Le Hibou et la Fauvette Joseph-Marie de Gérando (1772 - 1842)

Du matin jusqu'au soir enfoncé dans son trou,
Un mélancolique hibou
Tenait toujours sa porte close.
« Maint bon homme, dit- on, suppose
Qu'il existe un soleil ; ma foi, je n'en sais rien.
« Après tout, je me trouve bien.
Telle était la philosophie
Du morose hibou. La fauvette lui dit :
Qui fit croître cet arbre où tu passes ta vie,
Ainsi que le feuillage où tu poses ton nid ?

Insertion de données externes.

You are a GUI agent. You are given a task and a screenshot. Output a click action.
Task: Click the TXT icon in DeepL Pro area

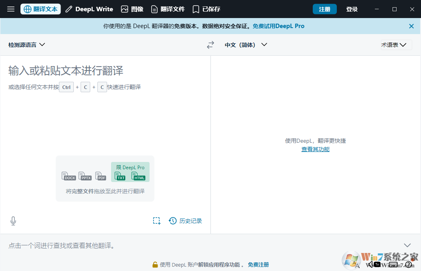click(119, 176)
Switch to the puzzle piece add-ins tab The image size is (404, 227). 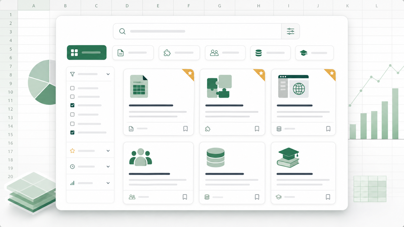[x=179, y=53]
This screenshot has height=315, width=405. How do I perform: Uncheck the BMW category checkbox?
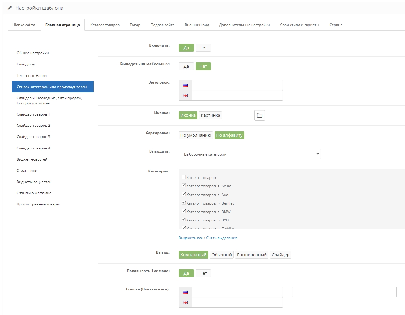[x=184, y=211]
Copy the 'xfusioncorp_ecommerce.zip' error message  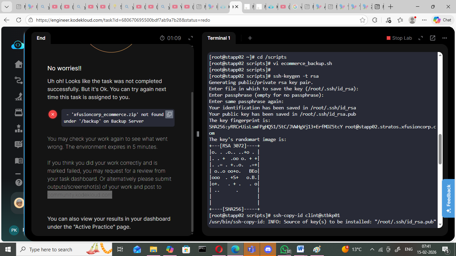[169, 115]
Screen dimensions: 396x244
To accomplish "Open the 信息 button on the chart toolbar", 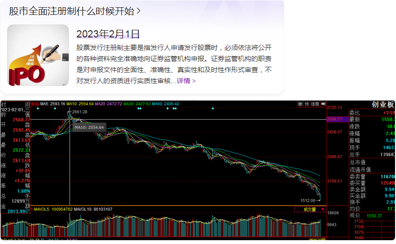I will [315, 104].
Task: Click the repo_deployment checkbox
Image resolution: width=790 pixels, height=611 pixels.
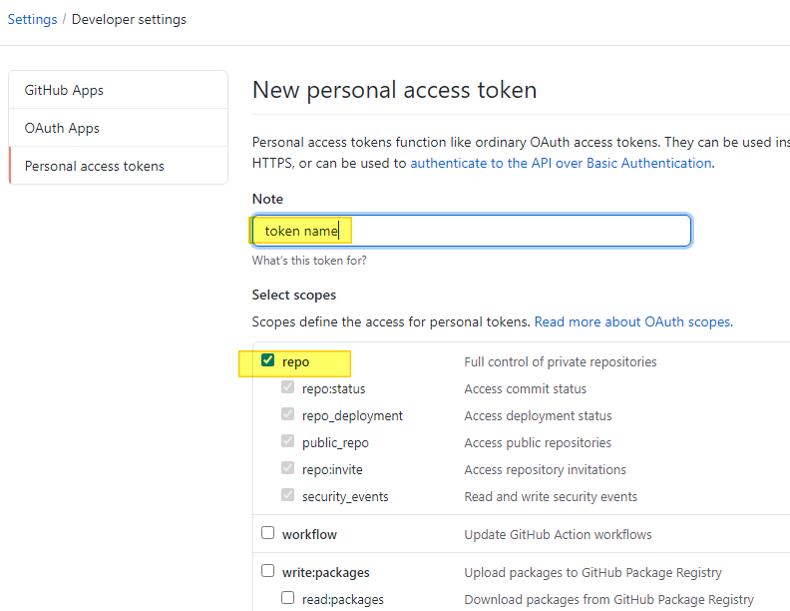Action: click(287, 415)
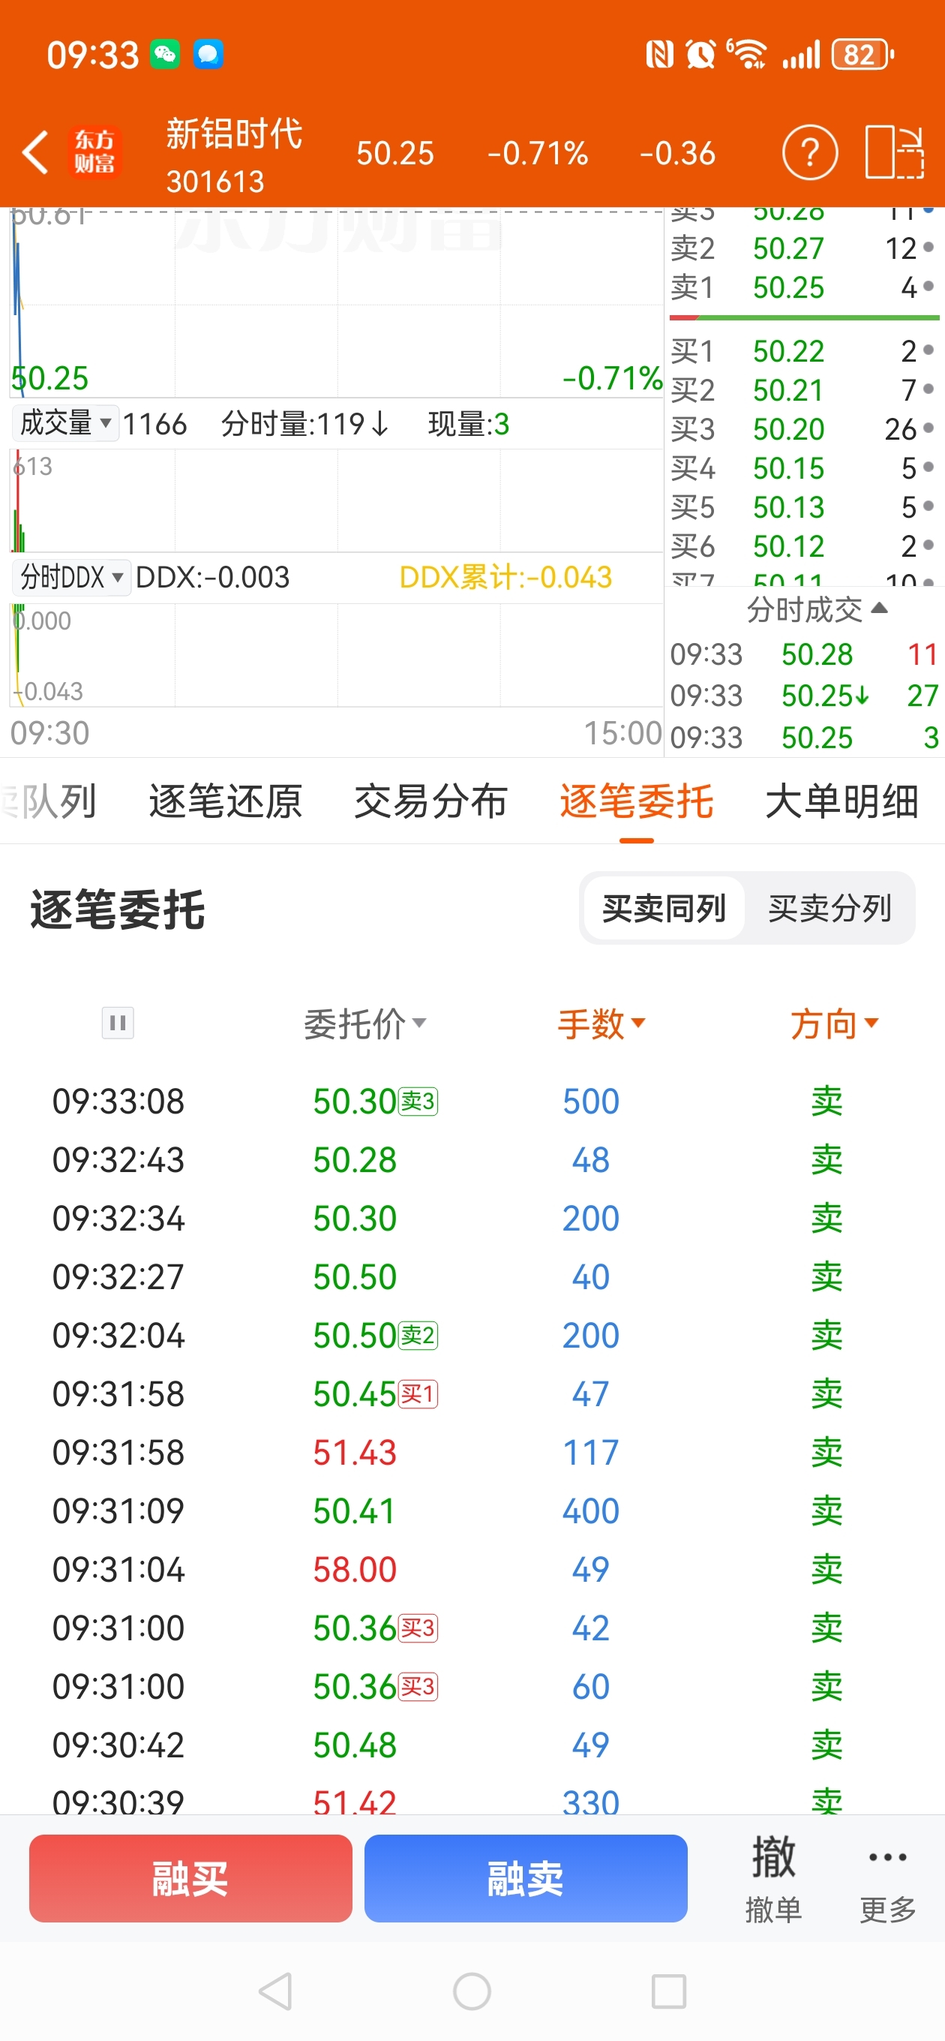The image size is (945, 2041).
Task: Switch to 大单明细 tab
Action: [x=842, y=801]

Qui fit naître l'insecte, aussi, que tu dévore ?
Et lorsque les frimas t'ont fait longtemps jeûner,
Qui nous rend la chaleur encore ?
A quoi donc, mon ami, sert de te condamner
A ne jamais voir la lumière ?
En vain tu fermes ta paupière,
Le soleil suit son cours et brille sur nos champs ;
Il te nourrit, ingrat, pendant que tu le nie ;
Tu prives seulement ta vie
De ce bonheur que célèbrent mes chants. »

La nature à nos cœurs montre l'auteur suprême.
L'impie à son éclat vainement se soustrait ;
De celui qu'il blasphème il goûte le bienfait.
Dans sa morne doctrine ennemi de lui-même,
Seul, triste, en son réduit obscur,
A son âme il ravit le bonheur le plus pur.